2. Profits under selling to high value only
   A. What is high value? Less elastic (abs value lower)
   B. Info demand
   C. Mr = Mc
   D. Check p is valid in range
   D. Profits
3. Whichever is higher profit and get p and q in each case if can’t pd
4. Now can pd. Get the new profits, cs, and total welfare with pd and compare.

Question 49

Monopoly with Mult Markets Ex:
q1= 100-p
q2=50-p
C(q)=10
Step 1

Answer 49

1. Aggregate demand.
   If p is bigger than 100, nether market demands, so Qd=0
   If p is between 50 and 100, then just market 1, so Qd = 100-p
   If p is less than 50, then both markets. So, add up. Qd = 150-2p

Question 50

Monopoly with Mult Markets Ex:
q1= 100-p
q2=50-p
C(q)=10
Step 2

Answer 50

Profits under strategy of selling to both markets.
A. Inverse demand. Since both markets, Q = 150-2p so p = 75-q/2
B. MR = MC.
Remember, linear inverse demand, so MR =75-q
Mc = 0, so q = 75
C. Check p. P = 75-q/2 = 37.5
To sell to both markets, p less than 50. This is valid.
D. Profits.
PQ - total cost
37.5(75)-10 = 2802.5

Question 51

Monopoly with Mult Markets Ex:
q1= 100-p
q2=50-p
C(q)=10
Step 3

Answer 51

Computer profits under just selling to high value market.
First need to see which is high value market. Take the absolute value of the elasticities
E1= dq/dp * p/q
= -1(p/(100-p)) and E2 = -1(p/(100-p))
Absolute value, market 1 is smaller, less elastic, so higher value. Change in price doesn’t influence quantity demanded as much.
A. Inverse demand. P = 100-q
B. MR=MC, 100-2q =0,q =50
C. Check P. P =100-q = 50. This is valid.
Note, if p had not been valid, then would just sell to both markets.
D. Profits. 50(50)-10=2490

Question 52

Monopoly with Mult Markets Ex:
q1= 100-p
q2=50-p
C(q)=10
Step 4

Answer 52

We got the profits and found that we have a higher profit when selling to both markets.
So p =37.5 and plug into each demand function to get q1 = 62.5 and q2 = 12.5

Question 53

Monopoly with Mult Markets Ex:
q1= 100-p
q2=50-p
C(q)=10
What if we can price discriminate?

Answer 53

We already got Prof without pd = 2802.5

Profits with pd:
1. Market 1 we already optimized in step 3 and got a revenue of 2500
2. Optimize market 2
A. Inverse demand, p = 50-q
B. Set mr = Mc, 50-2q = 0, q =25
C. Get p = 50-q=25
D. Revenue = pq = 25(25)=625
3. So profits = (625+2500)-10. Total revenue - cost 

See next page for CS and total welfare

Question 54

Consumer surplus

Answer 54

Difference between willingness to pay and actual price up until quantity produced. Area under inverse demand curve.

p= a-bq1
Cs1 = (a-PM)(q1M)/2, área of the CS triangle. 

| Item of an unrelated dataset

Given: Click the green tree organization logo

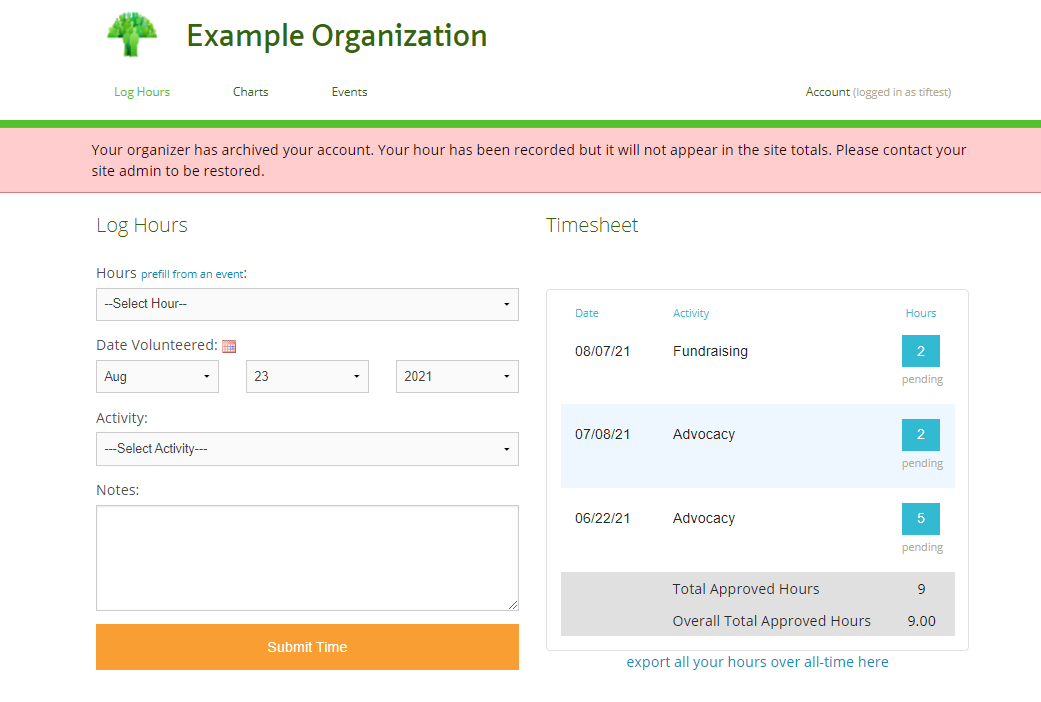Looking at the screenshot, I should (133, 35).
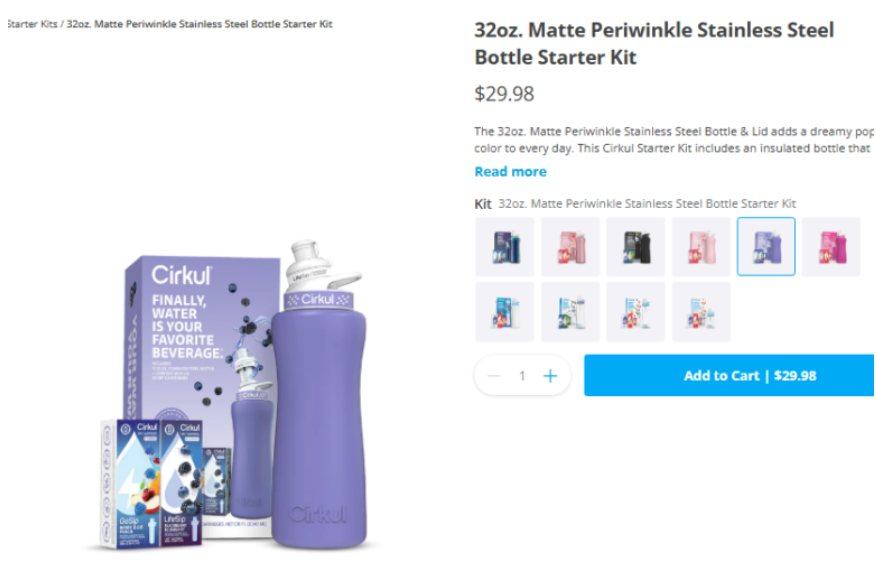Select first kit in second row
Image resolution: width=876 pixels, height=561 pixels.
(504, 312)
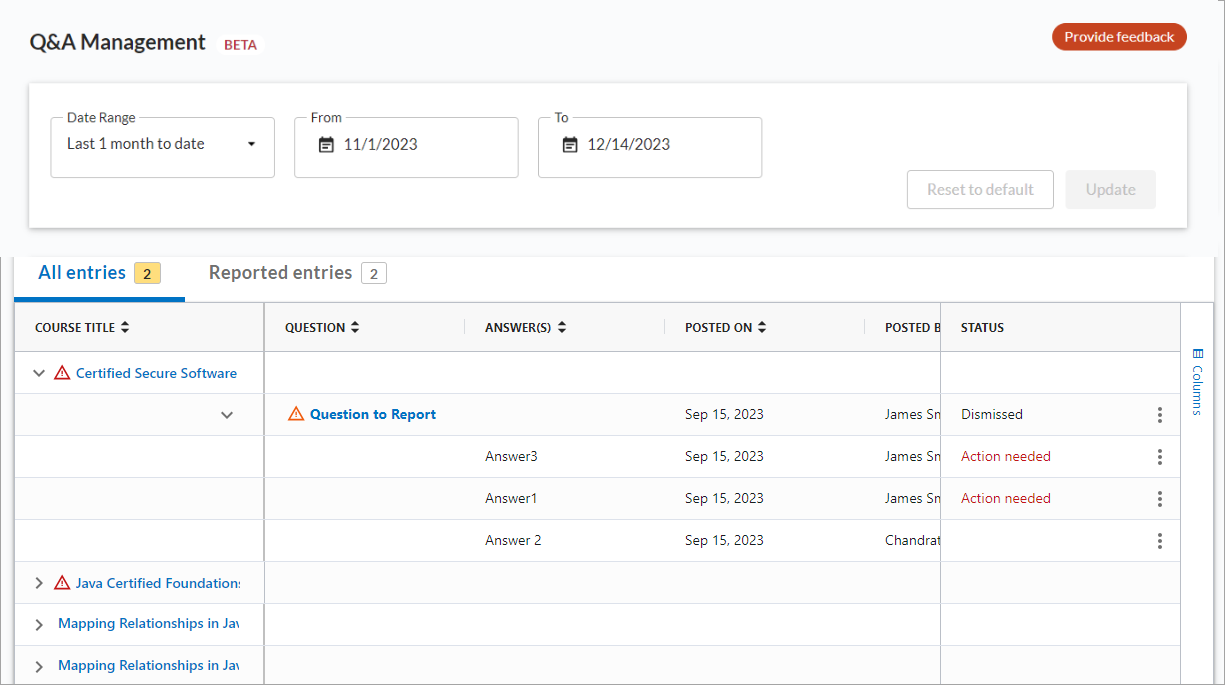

Can calculate before and after price discriminating for each market based on the price being charged. Will be same price, p, if can’t pd.

If sell to both markets before, Consumer surplus for high value market down when can pd and will go up for low value
If sell to only high value market before, cs for high value will stay same. For low value will increase (from 0)

Will increase only if pricing not at exactly the WTP. If exactly WTP, then consumer surplus =0

Question 55

Total welfare

Answer 55

Profit plus consumer surplus.

We see that total welfare is lower with price discrimination when previously was optimal to sell to both markets.
But will increase if before optimal only sell to high value market.